Durango High School graduate and FLC freshman Katelyn Bowie

Katelyn Bowie will perform the role of Natasha Rostova in the FLC production of “Natasha, Pierre and the Great Comet of 1812.” To say this is important to the Durango High School graduate and first-year student at FLC is an understatement.

“When I auditioned, dancing came first, and that was fine,” she said. “But everything was running late. I thought when I sang, I did so horribly. I sang a song from ‘Dr. Zhivago,’ and I planned to play my clarinet, but I forgot it.”

So goes an audition, and Bowie said she didn’t expect to be called back.

But she was – for the female lead, Natasha.

“Michael (McKelvey, the director) may have sensed my potential,” she said. “And the callback went really well. I got cast.”

At 18, Bowie is close in age to her character. Natasha is 19 in Tolstoy’s “War and Peace.” When she arrives in Moscow, she’s out of her element, naive in a sophisticated, urban environment obsessed with status and family reputation. Natasha interacts with all the key figures in the musical, and she expresses delight, euphoria and despair.

The musical challenges every singer in this through-sung work of astonishing, stylistic complexity.

At the FLC Honors Recital on March 10, Bowie performed “Look Love Away” from “Flower Drum Song.” Petite in stature, she dazzled the audience with her musicianship.

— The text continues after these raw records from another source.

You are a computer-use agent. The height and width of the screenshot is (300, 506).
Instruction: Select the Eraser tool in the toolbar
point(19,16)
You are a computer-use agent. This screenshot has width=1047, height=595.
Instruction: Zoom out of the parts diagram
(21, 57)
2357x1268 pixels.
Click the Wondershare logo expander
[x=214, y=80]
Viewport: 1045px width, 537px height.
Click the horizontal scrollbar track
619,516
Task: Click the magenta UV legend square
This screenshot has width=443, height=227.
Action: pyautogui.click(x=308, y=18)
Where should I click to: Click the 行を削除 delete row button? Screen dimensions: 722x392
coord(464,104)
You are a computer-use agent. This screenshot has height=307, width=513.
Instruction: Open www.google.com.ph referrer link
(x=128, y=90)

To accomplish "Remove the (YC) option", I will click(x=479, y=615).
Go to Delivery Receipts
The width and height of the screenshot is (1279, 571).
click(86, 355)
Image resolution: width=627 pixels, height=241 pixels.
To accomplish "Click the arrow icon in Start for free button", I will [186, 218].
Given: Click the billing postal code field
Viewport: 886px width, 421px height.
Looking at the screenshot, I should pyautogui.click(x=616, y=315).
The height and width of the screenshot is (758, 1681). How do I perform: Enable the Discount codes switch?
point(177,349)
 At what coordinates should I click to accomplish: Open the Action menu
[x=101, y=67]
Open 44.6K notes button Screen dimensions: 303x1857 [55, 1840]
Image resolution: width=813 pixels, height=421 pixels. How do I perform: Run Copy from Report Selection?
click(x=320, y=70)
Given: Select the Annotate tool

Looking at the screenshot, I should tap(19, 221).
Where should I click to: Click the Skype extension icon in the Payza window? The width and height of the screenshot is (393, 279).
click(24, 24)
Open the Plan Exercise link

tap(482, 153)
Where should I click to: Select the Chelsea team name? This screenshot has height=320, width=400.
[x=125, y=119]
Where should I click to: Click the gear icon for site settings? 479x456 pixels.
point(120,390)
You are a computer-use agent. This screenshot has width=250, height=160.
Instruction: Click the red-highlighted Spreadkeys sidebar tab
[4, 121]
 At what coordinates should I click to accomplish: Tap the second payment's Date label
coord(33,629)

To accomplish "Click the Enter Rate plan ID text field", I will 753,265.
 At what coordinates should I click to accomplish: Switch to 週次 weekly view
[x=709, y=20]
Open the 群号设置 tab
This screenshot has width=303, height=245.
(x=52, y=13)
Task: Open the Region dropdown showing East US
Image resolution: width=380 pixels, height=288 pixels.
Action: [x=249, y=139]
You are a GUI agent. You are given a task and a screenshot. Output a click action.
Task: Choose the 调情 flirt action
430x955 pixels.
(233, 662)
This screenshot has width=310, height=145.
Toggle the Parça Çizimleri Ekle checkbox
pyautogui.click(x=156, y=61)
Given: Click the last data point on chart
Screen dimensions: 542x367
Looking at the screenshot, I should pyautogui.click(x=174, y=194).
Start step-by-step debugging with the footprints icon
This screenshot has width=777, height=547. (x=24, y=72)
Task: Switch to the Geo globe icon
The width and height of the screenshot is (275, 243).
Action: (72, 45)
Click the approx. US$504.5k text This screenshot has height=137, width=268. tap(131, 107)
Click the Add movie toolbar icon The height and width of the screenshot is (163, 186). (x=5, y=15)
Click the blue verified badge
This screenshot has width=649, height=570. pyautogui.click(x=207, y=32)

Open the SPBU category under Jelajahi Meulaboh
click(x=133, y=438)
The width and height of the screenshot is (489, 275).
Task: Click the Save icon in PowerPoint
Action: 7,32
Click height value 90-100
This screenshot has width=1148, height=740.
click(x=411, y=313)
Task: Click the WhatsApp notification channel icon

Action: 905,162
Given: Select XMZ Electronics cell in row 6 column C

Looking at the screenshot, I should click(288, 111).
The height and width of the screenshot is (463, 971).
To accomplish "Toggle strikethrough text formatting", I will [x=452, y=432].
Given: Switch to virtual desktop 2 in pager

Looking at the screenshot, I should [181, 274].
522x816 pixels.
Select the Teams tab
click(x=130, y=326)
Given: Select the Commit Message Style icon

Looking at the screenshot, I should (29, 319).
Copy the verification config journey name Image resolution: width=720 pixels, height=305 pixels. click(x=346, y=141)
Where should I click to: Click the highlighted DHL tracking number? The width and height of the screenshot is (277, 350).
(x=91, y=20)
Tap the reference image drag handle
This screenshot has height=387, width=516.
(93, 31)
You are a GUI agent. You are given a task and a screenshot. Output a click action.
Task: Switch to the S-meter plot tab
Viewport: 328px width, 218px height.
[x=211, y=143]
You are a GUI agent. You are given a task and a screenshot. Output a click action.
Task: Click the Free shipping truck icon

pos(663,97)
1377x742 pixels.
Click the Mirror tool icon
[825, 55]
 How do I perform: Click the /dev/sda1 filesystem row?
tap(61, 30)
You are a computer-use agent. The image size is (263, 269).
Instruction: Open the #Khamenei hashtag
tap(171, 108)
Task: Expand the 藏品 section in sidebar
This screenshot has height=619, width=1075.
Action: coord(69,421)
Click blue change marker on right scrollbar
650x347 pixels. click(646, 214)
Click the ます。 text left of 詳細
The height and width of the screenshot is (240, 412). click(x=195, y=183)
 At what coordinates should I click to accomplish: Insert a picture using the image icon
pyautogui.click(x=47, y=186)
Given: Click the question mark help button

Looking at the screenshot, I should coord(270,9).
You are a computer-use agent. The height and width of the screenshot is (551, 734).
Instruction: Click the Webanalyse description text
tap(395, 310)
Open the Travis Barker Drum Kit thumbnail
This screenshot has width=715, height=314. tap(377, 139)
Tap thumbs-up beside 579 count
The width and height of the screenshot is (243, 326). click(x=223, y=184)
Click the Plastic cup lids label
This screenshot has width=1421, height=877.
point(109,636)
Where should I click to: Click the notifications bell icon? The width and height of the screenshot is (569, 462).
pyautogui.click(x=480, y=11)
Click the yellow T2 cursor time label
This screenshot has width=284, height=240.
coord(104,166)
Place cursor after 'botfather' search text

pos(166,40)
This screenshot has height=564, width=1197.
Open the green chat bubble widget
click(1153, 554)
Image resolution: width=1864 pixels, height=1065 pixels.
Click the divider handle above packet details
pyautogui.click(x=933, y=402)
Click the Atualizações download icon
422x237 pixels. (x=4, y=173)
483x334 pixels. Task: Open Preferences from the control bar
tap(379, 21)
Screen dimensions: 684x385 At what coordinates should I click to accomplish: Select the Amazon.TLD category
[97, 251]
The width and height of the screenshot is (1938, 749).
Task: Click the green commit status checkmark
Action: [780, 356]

She gave a quietly dramatic presentation of the bittersweet song and she startled everyone with her fulsome mezzo-soprano. Anyone who was there would not be surprised to learn Bowie will create the role of Natasha Rostova in the spring musical.

Judith Reynolds is an arts journalist and member of the American Theatre Critics Association.